BEGIN Data in this exercise

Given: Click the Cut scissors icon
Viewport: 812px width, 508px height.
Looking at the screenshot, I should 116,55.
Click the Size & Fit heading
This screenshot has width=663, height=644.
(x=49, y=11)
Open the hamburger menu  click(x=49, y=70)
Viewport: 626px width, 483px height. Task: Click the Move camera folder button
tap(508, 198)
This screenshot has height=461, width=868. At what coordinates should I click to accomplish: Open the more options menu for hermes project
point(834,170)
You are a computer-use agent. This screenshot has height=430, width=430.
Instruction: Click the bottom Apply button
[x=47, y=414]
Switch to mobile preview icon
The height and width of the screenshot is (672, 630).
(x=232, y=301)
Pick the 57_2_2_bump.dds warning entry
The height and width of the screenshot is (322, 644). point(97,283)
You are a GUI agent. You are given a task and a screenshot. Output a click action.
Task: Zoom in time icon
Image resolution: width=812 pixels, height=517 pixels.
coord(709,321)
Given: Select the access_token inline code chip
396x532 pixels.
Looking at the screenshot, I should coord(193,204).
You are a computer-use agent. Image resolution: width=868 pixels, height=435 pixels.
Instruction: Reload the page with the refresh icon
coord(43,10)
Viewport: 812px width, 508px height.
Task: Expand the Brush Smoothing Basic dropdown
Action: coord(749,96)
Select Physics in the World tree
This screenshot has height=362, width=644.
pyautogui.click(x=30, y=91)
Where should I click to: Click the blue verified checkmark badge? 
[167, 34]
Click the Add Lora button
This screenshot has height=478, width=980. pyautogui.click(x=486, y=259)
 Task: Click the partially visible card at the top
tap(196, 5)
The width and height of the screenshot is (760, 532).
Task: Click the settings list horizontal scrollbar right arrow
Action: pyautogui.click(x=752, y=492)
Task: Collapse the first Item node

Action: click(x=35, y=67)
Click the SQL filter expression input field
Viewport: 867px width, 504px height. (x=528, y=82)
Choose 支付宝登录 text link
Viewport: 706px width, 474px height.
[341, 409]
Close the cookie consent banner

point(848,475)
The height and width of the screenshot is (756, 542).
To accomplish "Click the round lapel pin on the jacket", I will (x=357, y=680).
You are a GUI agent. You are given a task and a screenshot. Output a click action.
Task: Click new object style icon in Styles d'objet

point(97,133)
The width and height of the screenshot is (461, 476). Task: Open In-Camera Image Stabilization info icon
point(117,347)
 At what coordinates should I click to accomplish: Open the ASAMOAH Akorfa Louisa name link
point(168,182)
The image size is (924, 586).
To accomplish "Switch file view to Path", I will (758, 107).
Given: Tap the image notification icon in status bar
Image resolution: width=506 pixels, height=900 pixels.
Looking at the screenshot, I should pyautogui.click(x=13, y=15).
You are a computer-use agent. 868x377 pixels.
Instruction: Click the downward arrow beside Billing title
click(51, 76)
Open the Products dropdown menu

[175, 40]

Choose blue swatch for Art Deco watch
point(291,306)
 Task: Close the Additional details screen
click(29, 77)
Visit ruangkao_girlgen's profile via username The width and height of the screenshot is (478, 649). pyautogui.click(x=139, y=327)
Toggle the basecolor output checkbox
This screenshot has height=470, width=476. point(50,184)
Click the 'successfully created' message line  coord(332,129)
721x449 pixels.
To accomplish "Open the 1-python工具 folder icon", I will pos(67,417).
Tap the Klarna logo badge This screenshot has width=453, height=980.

END Data in this exercise

- _Task instructions_:
Could you reproduce the lines above, from the one that holds "The height and width of the screenshot is (756, 542)." through the last, exactly as they stand?

- _Answer_:
The height and width of the screenshot is (756, 542).
To accomplish "Click the round lapel pin on the jacket", I will (x=357, y=680).
You are a GUI agent. You are given a task and a screenshot. Output a click action.
Task: Click new object style icon in Styles d'objet

point(97,133)
The width and height of the screenshot is (461, 476). Task: Open In-Camera Image Stabilization info icon
point(117,347)
 At what coordinates should I click to accomplish: Open the ASAMOAH Akorfa Louisa name link
point(168,182)
The image size is (924, 586).
To accomplish "Switch file view to Path", I will (758, 107).
Given: Tap the image notification icon in status bar
Image resolution: width=506 pixels, height=900 pixels.
Looking at the screenshot, I should pyautogui.click(x=13, y=15).
You are a computer-use agent. 868x377 pixels.
Instruction: Click the downward arrow beside Billing title
click(51, 76)
Open the Products dropdown menu

[175, 40]

Choose blue swatch for Art Deco watch
point(291,306)
 Task: Close the Additional details screen
click(29, 77)
Visit ruangkao_girlgen's profile via username The width and height of the screenshot is (478, 649). pyautogui.click(x=139, y=327)
Toggle the basecolor output checkbox
This screenshot has height=470, width=476. point(50,184)
Click the 'successfully created' message line  coord(332,129)
721x449 pixels.
To accomplish "Open the 1-python工具 folder icon", I will pos(67,417).
Tap the Klarna logo badge This screenshot has width=453, height=980.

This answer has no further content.